**Seu objetivo**
Como ficaria em forma de lista, mantendo os fatos principais, o parágrafo do artigo sobre corrupção que começa com "E o pior é que"?

### Artigo ###

Até hoje, houve 800 casos de corrupção comprovada, julgada e
condenada. Mas ninguém está preso. Tudo bem, enquanto a Lei
continuar paralítica, teremos de assistir a esta "féerie", esta
apoteose de ladrões, velhacos, ratoneiros, chupistas e assassinos em
geral. Mas é uma pena que tudo isso aconteça sem um toque de "savoir
faire", sem "glamour", sem "wit"; só nos exibem desculpas
vagabundas, sem respeito por nossa inteligência.
E o pior é que, além dos bons e velhos ladrões políticos de sempre,
há uma profusão de novos corruptos. Agora temos o espetáculo dos
pelegos em ascensão, com bigodeiras tétricas, boçais, famintos,
querendo comer os bens dos burgueses que antes condenavam. Acho que
nossa endêmica corrupção está precisando de um banho de loja, de
aulas de etiqueta, de "finesse".
Ah, que saudades dos bons e velhos corruptos d’antanho... Foram
semeados na Colônia, amanhados no Império, desabrochados na
República. Eram tradição cultural. Eles tinham um traço fundamental:
a pose. O importante não era ser honesto; era parecer honesto. A
coisa mais grave que aconteceu no Brasil foi a desmoralização da
política.

### Seção de dados ###

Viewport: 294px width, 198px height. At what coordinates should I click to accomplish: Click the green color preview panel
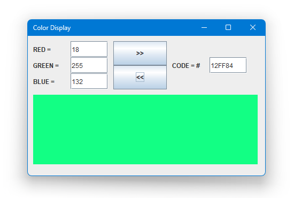click(x=145, y=130)
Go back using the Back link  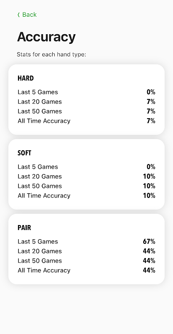(x=27, y=15)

###

**Solução proposta**
- Além dos velhos ladrões políticos de sempre, há uma profusão de novos corruptos.
- Entre eles estão os pelegos em ascensão, de bigodeiras tétricas, boçais e famintos.
- Esses pelegos querem comer os bens dos burgueses que antes condenavam.
- A corrupção endêmica do país precisaria de um banho de loja, de aulas de etiqueta e de "finesse".